> _GIVEN EXERCISE_: Turn the lines of the material below into a numbered list, skipping any blank lines. Don't include the pictures in your answer.

Records from a pointing dataset:
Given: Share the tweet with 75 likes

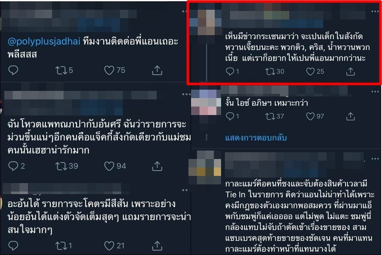Looking at the screenshot, I should [157, 70].
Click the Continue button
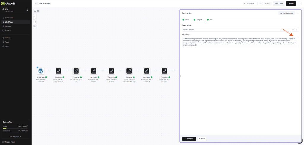This screenshot has height=145, width=304. pos(189,139)
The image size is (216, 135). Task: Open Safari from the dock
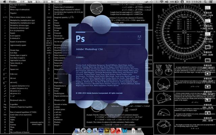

> _THE RESPONSE_:
1. Given: Share the tweet with 75 likes
2. Looking at the screenshot, I should [157, 70].
3. Click the Continue button
4. This screenshot has height=145, width=304. pos(189,139)
5. The image size is (216, 135). Task: Open Safari from the dock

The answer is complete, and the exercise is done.